DESDE LAS PERSONAS SIN HOGAR

(hombre, casado, trabaja, pertenece a comunidad cristiana, voluntario de patrulla de calle en ONG católica)

El trabajo con las personas sin hogar no ofrece muchos momentos de satisfacción, de hecho, los sentimientos de impotencia, tristeza y desazón suelen prevalecer, a pesar de que uno intenta mantener viva la esperanza. Los datos son demoledores: el número de personas en esta situación no para de crecer, los ámbitos de exclusión se acrecientan, el desinterés de las administraciones es cada vez mayor, y así, un largo etcétera. Ante este escenario, cabría preguntarse si vale la pena seguir luchando por tratar de invertir esta situación y continuar con un proyecto que no arroja resultados positivos.
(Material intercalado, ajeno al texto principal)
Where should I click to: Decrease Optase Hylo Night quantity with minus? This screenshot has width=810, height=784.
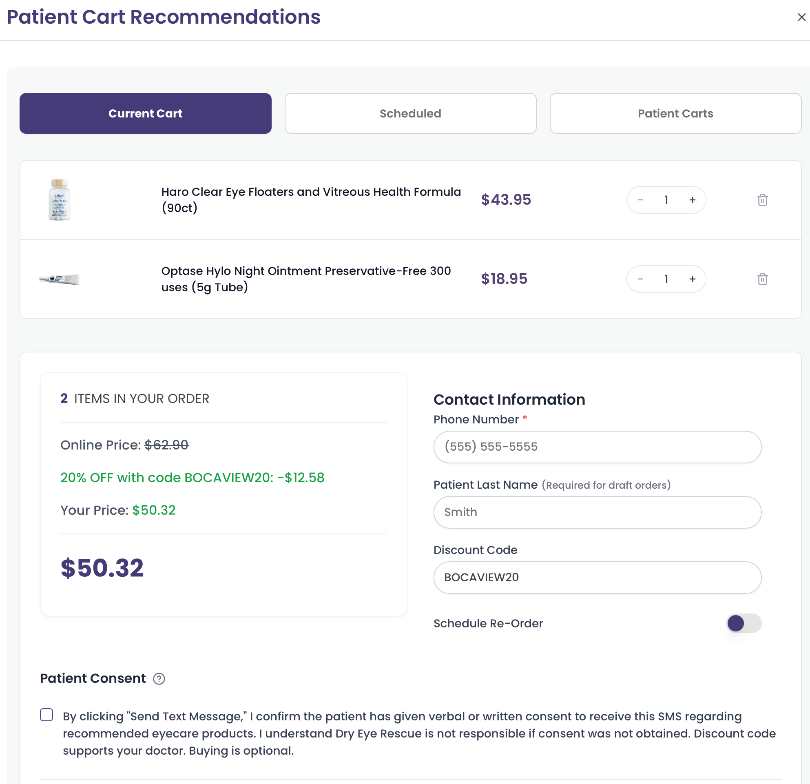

Y creo que el quid de la cuestión está precisamente ahí, ¿me debe condicionar como cristiano el logro de un determinado resultado? ¿Supeditar todo a la obtención de ese resultado no sería, en definitiva, actuar conforme a las reglas que la sociedad nos marca? Los que integramos el equipo así lo creemos y es por ello que nuestros logros los confrontamos con otra escala de valores. Por supuesto que nos gustaría que nuestra actividad fuese capaz de sacar por sí misma a la gente de las calles, y ojalá contásemos por decenas a los rehabilitados y reinsertados, pero desgraciadamente, es algo que no depende de nosotros. Nuestros frutos, al alcance de cualquiera que desee sumarse al proyecto, son menos pretenciosos, más cercanos y, al menos nuestra fe así nos lo dice, mucho más cristianos: compartir con el triste sus angustias, dar palabras de aliento al desesperanzado o acompañar al solitario.